→ Problem
Change every "callout number" to "callout marker" across all the material below and give it back with nothing else altered. Leave the pictures out.

Dataset excerpt
○ ○ ○

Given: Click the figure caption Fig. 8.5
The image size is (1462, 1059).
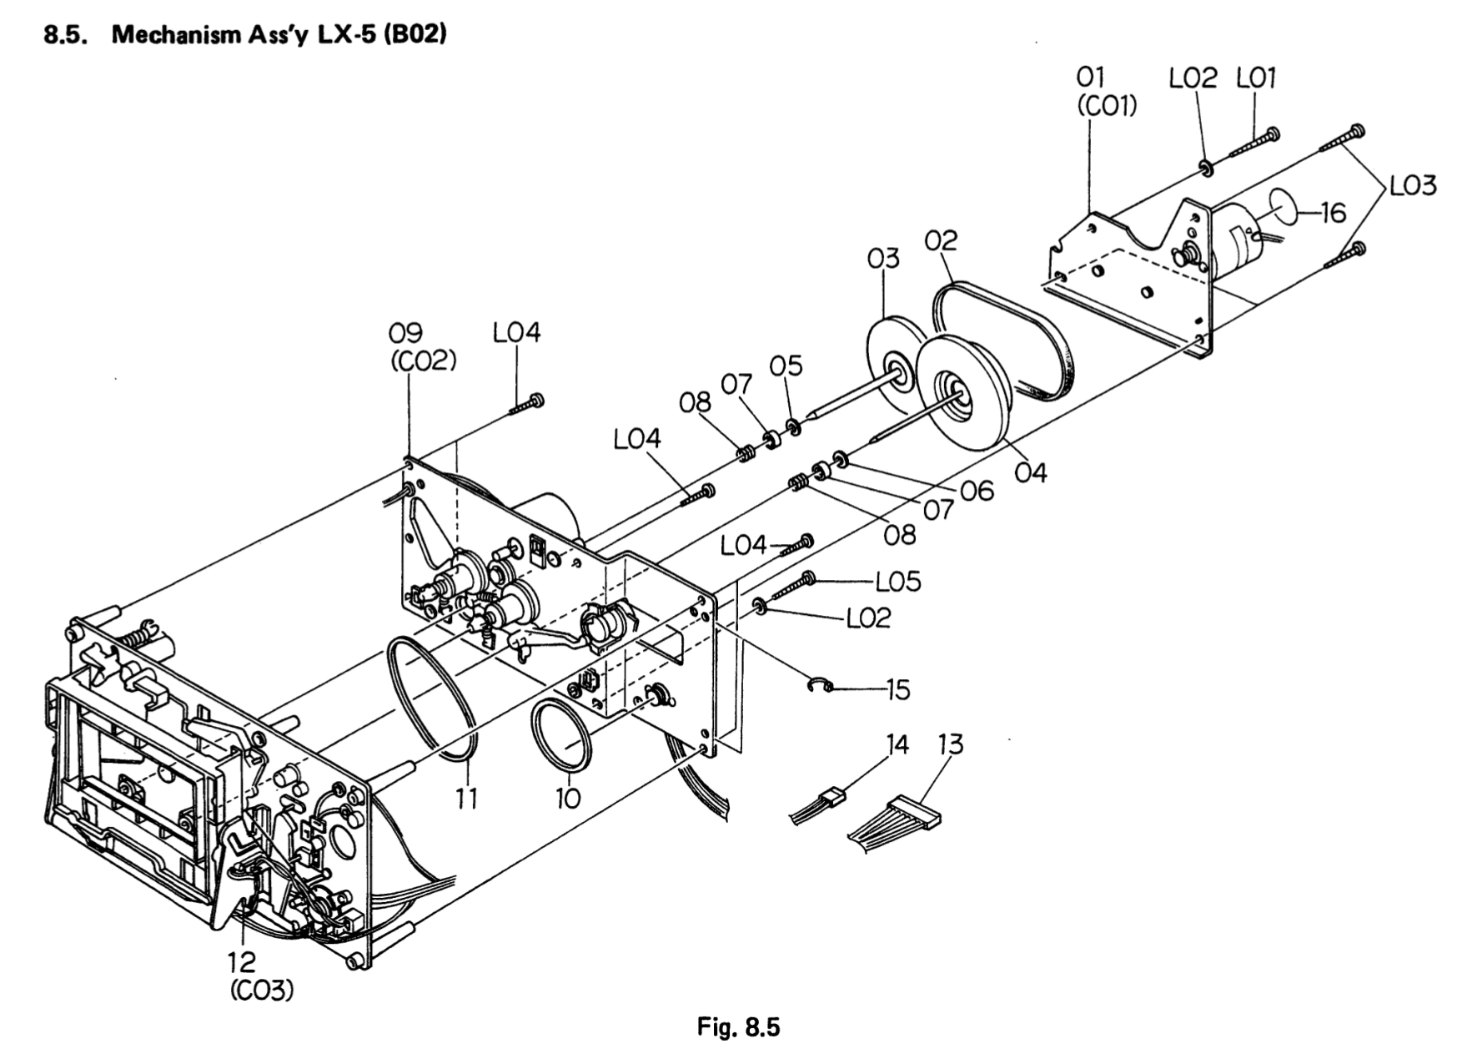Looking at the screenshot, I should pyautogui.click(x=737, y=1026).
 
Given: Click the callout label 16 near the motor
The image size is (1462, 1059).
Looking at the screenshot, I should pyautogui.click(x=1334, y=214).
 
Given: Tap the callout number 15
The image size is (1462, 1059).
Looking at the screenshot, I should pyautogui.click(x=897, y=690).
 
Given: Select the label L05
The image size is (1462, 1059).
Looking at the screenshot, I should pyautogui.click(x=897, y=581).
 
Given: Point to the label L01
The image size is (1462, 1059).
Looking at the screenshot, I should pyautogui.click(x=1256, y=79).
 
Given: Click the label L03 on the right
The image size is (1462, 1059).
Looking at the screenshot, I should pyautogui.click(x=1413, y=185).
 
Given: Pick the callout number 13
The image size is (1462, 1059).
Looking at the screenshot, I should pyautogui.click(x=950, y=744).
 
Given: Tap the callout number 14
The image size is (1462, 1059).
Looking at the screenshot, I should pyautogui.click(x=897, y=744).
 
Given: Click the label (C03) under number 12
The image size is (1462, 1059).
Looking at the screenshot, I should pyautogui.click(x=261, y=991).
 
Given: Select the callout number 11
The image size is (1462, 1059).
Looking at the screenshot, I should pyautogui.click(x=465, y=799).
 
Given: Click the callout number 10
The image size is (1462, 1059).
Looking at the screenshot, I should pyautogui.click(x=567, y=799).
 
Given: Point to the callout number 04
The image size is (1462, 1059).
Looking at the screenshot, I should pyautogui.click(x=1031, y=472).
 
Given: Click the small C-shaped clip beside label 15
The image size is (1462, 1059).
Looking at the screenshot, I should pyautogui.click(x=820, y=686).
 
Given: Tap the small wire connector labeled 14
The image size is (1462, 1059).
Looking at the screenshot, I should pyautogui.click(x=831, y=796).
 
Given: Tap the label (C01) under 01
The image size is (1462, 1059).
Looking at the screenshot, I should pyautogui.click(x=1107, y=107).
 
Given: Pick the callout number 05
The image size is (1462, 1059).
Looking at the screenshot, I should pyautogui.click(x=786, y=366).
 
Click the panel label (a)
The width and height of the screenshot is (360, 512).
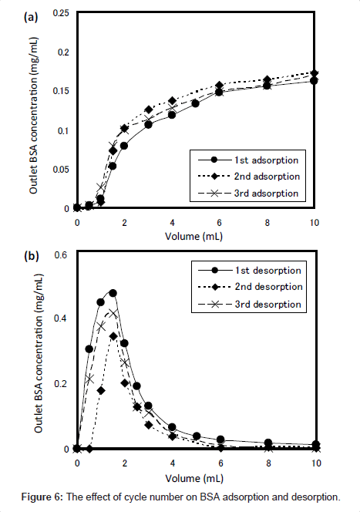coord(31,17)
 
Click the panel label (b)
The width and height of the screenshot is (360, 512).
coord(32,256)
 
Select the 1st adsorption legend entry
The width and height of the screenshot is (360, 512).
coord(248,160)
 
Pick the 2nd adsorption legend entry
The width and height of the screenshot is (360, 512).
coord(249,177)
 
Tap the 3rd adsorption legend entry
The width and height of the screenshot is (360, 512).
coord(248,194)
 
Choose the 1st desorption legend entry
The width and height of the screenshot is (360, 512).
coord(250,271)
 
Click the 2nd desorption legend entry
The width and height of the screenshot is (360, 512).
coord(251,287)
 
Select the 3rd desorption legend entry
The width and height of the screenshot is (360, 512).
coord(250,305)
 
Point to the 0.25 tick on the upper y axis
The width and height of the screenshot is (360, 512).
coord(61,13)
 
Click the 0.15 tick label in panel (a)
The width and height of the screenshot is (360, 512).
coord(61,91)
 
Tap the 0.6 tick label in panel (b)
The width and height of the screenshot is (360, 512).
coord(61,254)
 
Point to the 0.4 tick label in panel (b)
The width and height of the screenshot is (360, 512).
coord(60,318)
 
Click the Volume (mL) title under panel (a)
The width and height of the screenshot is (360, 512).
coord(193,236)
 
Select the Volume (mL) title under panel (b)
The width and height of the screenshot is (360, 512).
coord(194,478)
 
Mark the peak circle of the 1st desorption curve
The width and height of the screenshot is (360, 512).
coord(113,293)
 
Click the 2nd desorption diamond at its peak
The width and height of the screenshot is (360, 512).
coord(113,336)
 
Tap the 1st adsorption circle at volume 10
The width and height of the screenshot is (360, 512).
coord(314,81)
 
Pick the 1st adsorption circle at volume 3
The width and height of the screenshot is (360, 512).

○ ○ ○

→ Task solution
Given: Click the figure caption Fig. 8.5
The image size is (1462, 1059).
Looking at the screenshot, I should pyautogui.click(x=737, y=1026).
 
Given: Click the callout label 16 near the motor
The image size is (1462, 1059).
Looking at the screenshot, I should pyautogui.click(x=1334, y=214).
 
Given: Tap the callout marker 15
The image size is (1462, 1059).
Looking at the screenshot, I should pyautogui.click(x=897, y=690).
 
Given: Select the label L05
The image size is (1462, 1059).
Looking at the screenshot, I should pyautogui.click(x=897, y=581).
 
Given: Point to the label L01
The image size is (1462, 1059).
Looking at the screenshot, I should pyautogui.click(x=1256, y=79).
 
Given: Click the label L03 on the right
The image size is (1462, 1059).
Looking at the screenshot, I should pyautogui.click(x=1413, y=185).
 
Given: Pick the callout marker 13
The image size is (1462, 1059).
Looking at the screenshot, I should pyautogui.click(x=950, y=744).
 
Given: Tap the callout marker 14
The image size is (1462, 1059).
Looking at the screenshot, I should pyautogui.click(x=897, y=744).
 
Given: Click the label (C03) under number 12
The image size is (1462, 1059).
Looking at the screenshot, I should pyautogui.click(x=261, y=991).
 
Given: Select the callout marker 11
The image size is (1462, 1059).
Looking at the screenshot, I should pyautogui.click(x=465, y=799).
 
Given: Click the callout marker 10
The image size is (1462, 1059).
Looking at the screenshot, I should pyautogui.click(x=567, y=799).
 
Given: Point to the callout marker 04
The image size is (1462, 1059).
Looking at the screenshot, I should pyautogui.click(x=1031, y=472).
 
Given: Click the small C-shaped clip beside label 15
The image size is (1462, 1059).
Looking at the screenshot, I should pyautogui.click(x=820, y=686).
 
Given: Tap the small wire connector labeled 14
The image size is (1462, 1059).
Looking at the screenshot, I should pyautogui.click(x=831, y=796).
 
Given: Tap the label (C01) under 01
The image size is (1462, 1059).
Looking at the screenshot, I should pyautogui.click(x=1107, y=107).
 
Given: Pick the callout marker 05
The image size is (1462, 1059).
Looking at the screenshot, I should pyautogui.click(x=786, y=366).
 
Click the panel label (a)
The width and height of the screenshot is (360, 512).
coord(31,17)
 
Click the panel label (b)
The width and height of the screenshot is (360, 512).
coord(32,256)
 
Select the 1st adsorption legend entry
The width and height of the screenshot is (360, 512).
coord(248,160)
 
Pick the 2nd adsorption legend entry
The width and height of the screenshot is (360, 512).
coord(249,177)
 
Tap the 3rd adsorption legend entry
The width and height of the screenshot is (360, 512).
coord(248,194)
 
Choose the 1st desorption legend entry
The width and height of the screenshot is (360, 512).
coord(250,271)
 
Click the 2nd desorption legend entry
The width and height of the screenshot is (360, 512).
coord(251,287)
 
Select the 3rd desorption legend entry
The width and height of the screenshot is (360, 512).
coord(250,305)
 
Point to the 0.25 tick on the upper y axis
The width and height of the screenshot is (360, 512).
coord(61,13)
 
Click the 0.15 tick label in panel (a)
The width and height of the screenshot is (360, 512).
coord(61,91)
 
Tap the 0.6 tick label in panel (b)
The width and height of the screenshot is (360, 512).
coord(61,254)
 
Point to the 0.4 tick label in panel (b)
The width and height of the screenshot is (360, 512).
coord(60,318)
 
Click the Volume (mL) title under panel (a)
The width and height of the screenshot is (360, 512).
coord(193,236)
 
Select the Volume (mL) title under panel (b)
The width and height of the screenshot is (360, 512).
coord(194,478)
 
Mark the peak circle of the 1st desorption curve
The width and height of the screenshot is (360, 512).
coord(113,293)
 
Click the 2nd desorption diamond at its peak
The width and height of the screenshot is (360, 512).
coord(113,336)
 
Tap the 1st adsorption circle at volume 10
The width and height of the screenshot is (360, 512).
coord(314,81)
 
Pick the 1st adsorption circle at volume 3
The width and height of the screenshot is (360, 512).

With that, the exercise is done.